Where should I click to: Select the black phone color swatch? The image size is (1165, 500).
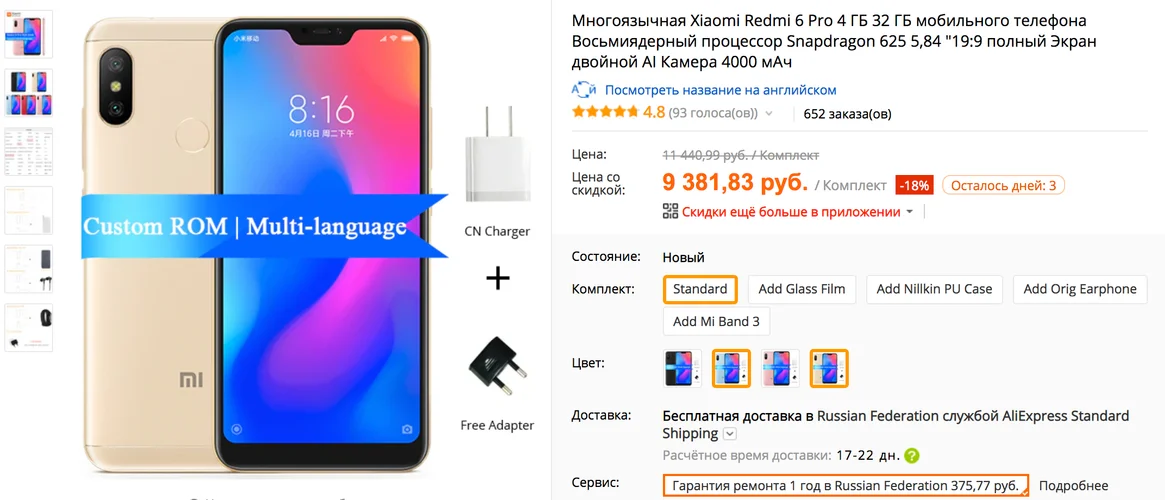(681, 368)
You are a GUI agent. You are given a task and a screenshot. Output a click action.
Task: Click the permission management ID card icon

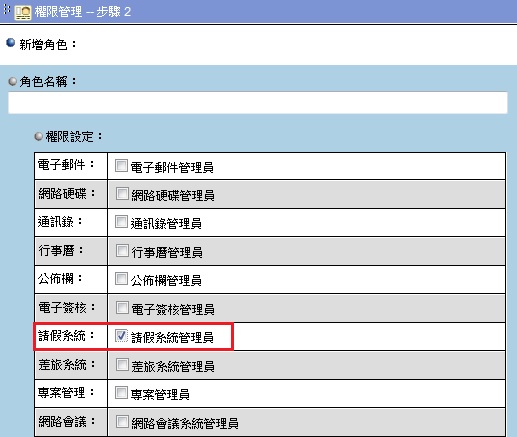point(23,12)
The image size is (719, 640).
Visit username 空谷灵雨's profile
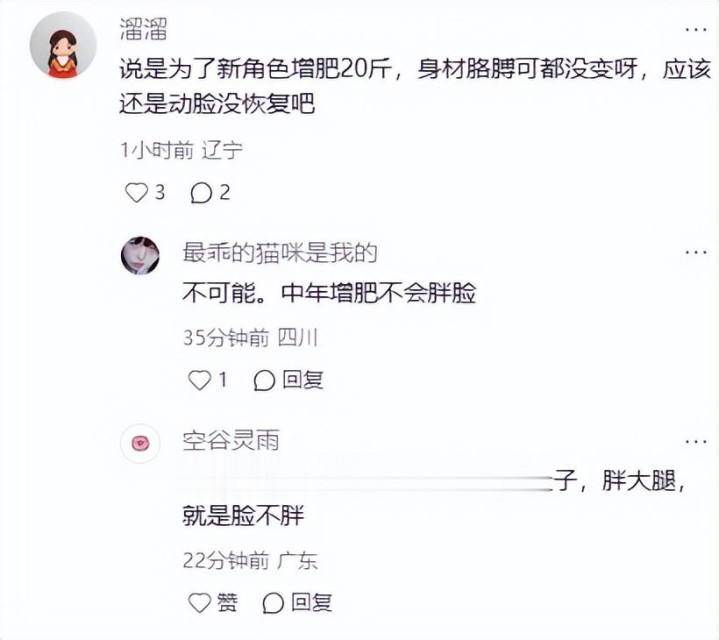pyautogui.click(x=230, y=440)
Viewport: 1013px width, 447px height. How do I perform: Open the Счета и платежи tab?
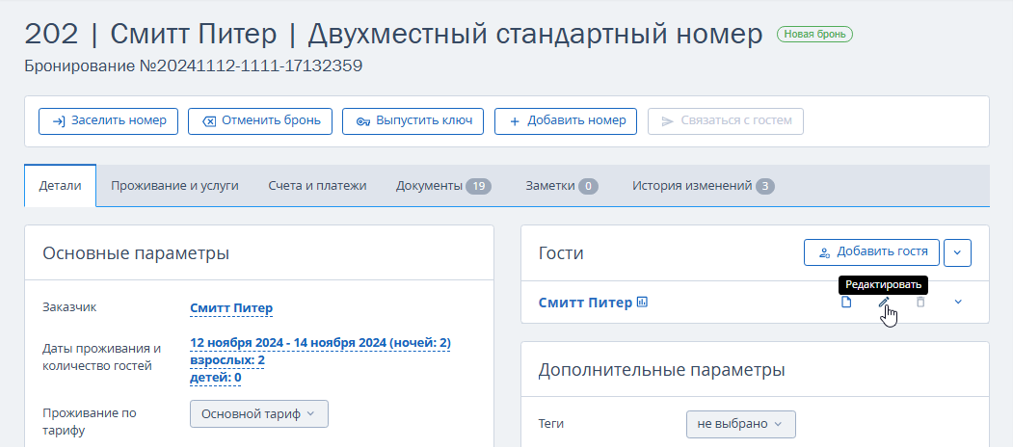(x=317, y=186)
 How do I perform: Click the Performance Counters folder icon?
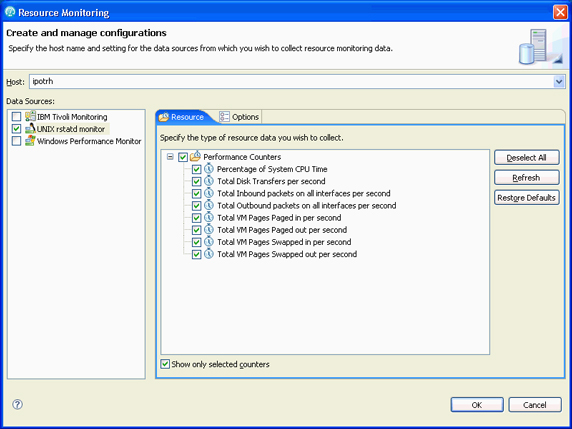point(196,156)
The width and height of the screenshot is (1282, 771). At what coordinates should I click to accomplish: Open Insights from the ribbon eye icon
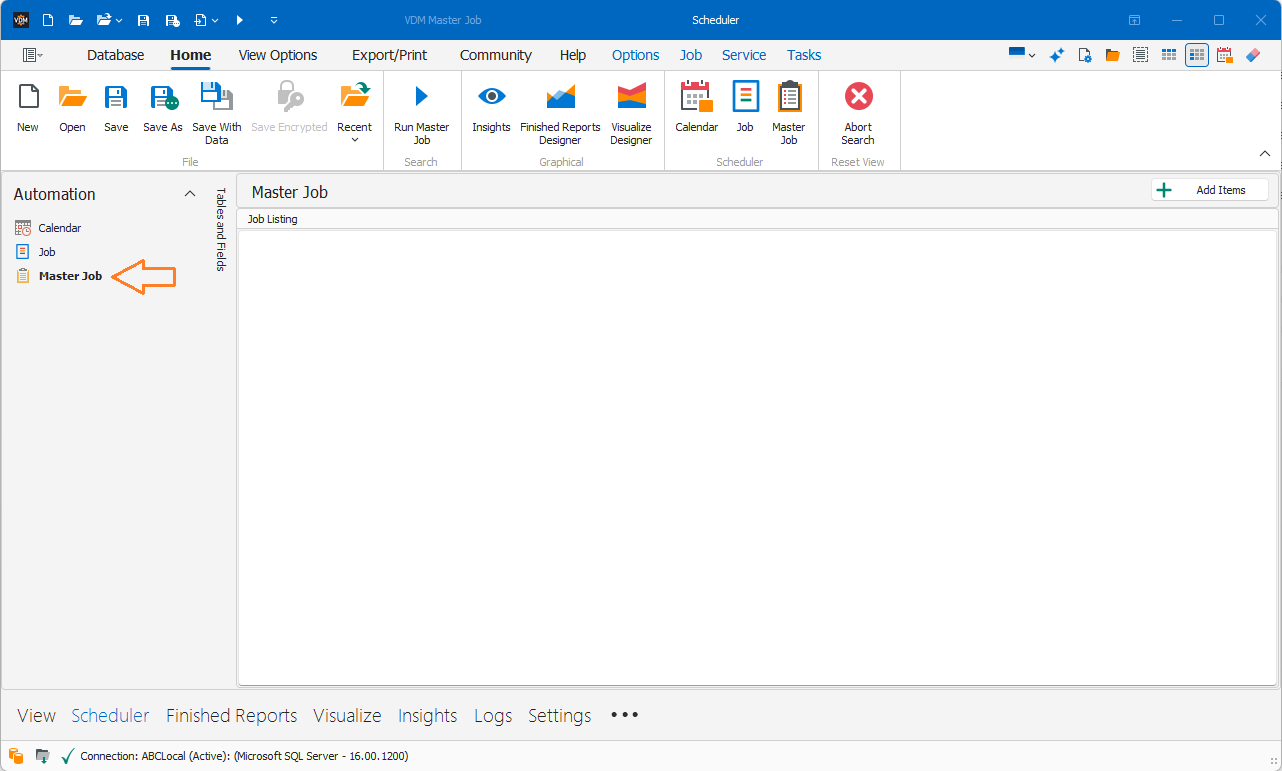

:: Work instructions ::
Except for the pictures, write the data out exactly.

:: Answer for this exercise ::
Where should I click to: Select the black phone color swatch? The image size is (1165, 500).
(681, 368)
You are a GUI agent. You are given a task and a screenshot. Output a click action.
Task: Click the permission management ID card icon

point(23,12)
The image size is (719, 640).
Visit username 空谷灵雨's profile
pyautogui.click(x=230, y=440)
Viewport: 1013px width, 447px height. How do I perform: Open the Счета и платежи tab?
(x=317, y=186)
 How do I perform: Click the Performance Counters folder icon?
point(196,156)
The width and height of the screenshot is (1282, 771). At what coordinates should I click to accomplish: Open Insights from the ribbon eye icon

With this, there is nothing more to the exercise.